I’m ashamed that there are far too few times I am that last man described. But sometimes I am worse, because the initial greeting is joyful and jovial, but moments go by and sometimes things darken as I think about the things ahead and they overwhelm my thoughts or take me down because I have taken my eyes off my Savior and put them on things of less value or less importance and essentially made them into something to fear or worry about.

As parents, we are always teaching, intentionally or unintentionally. Our children are always watching us, looking to us, reflecting us. You hear it in their speech, in their play, in their joy, in their anger. Throughout the Bible we are called to teach and bring up our children and to impart to them the things of God. We see this in Deuteronomy 6, Psalm 78, and in Jesus as He warns against anyone hindering a child in coming to Him. We are called to teach them to put their hope in Him and His work and His salvation. And yet, if that is not where OUR hope is, they will see right through it. Then unknowingly they will be tempted to follow that which they see and not that which we meant for them to learn from our active teachings. We tend to think about the ways that we are actively teaching our children, whether it be Bible knowledge, Godly character, Bible memorization, prayer, praise, or worship. But we fail to see that we are always teaching because they are always watching. It is not we who will save our children, for only God can do that, but we are a vessel of Grace that the Lord uses to teach and bring our children to Himself. This is an incredible miracle; that He would welcome broken sinners into His work.

Another thought on the ‘home face’ we have in our households that only our families see: For those of us with spouses, how is our ‘home face’ to them? And for those of us with both spouses and children, think how much impact and influence we possess in our times at home. For our actions and countenance at home with our spouses and our children sends waves into the future. The way that I treat my wife at home is impacting how my daughters will view men that they might consider for a husband. Likewise, the way that I love and cherish my wife (or not) is shaping the way that my son will look at and treat women and it will impact how he acts in his marriage and how he treats his wife. And the way that I treat my daughter or son at home is shaping how they will then go forward into the future and treat their own children. Will our children repeat a cycle of parenting in relational sin or will they break a cycle of messed up parenting by God’s grace? We, as parent, are a piece of what God uses to impart that grace.
The greatest two commandments, we are told by Jesus in Matthew 22:37-39, is,

You shall love the Lord your God with all your heart and with all your soul and with all your mind. This is the great and first commandment. And a second is like it: You shall love your neighbor as yourself.”

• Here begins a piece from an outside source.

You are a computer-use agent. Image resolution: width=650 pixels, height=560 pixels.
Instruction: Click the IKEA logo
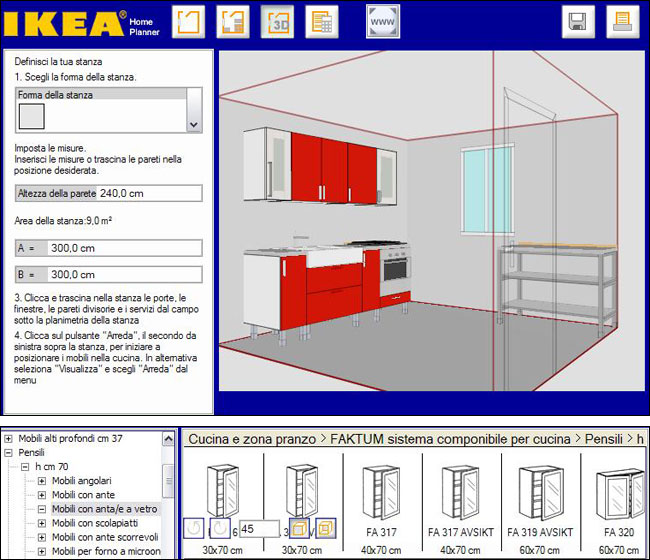[x=62, y=23]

I contend, here, that our closest neighbor would be our immediate family, and the first of those, our spouse, and then our children. They do not mysteriously sit outside this commandment as people we can mistreat or withhold grace from. We must actively love them as we would love ourselves. But without first truly loving God, fearing God, and hoping in God and the work that Christ accomplished on the Cross, we will have nothing but a downcast ‘home-face’ and a lack of hope with which to lead our family. We must constantly return, again and again, reminding ourselves that our hope is in Christ and His work and not ourselves and not in the things of this world. Then with that knowledge and our face turned towards heaven, we can share that same hope with our family. May God have mercy and grace on our homes and may He shine through our faces.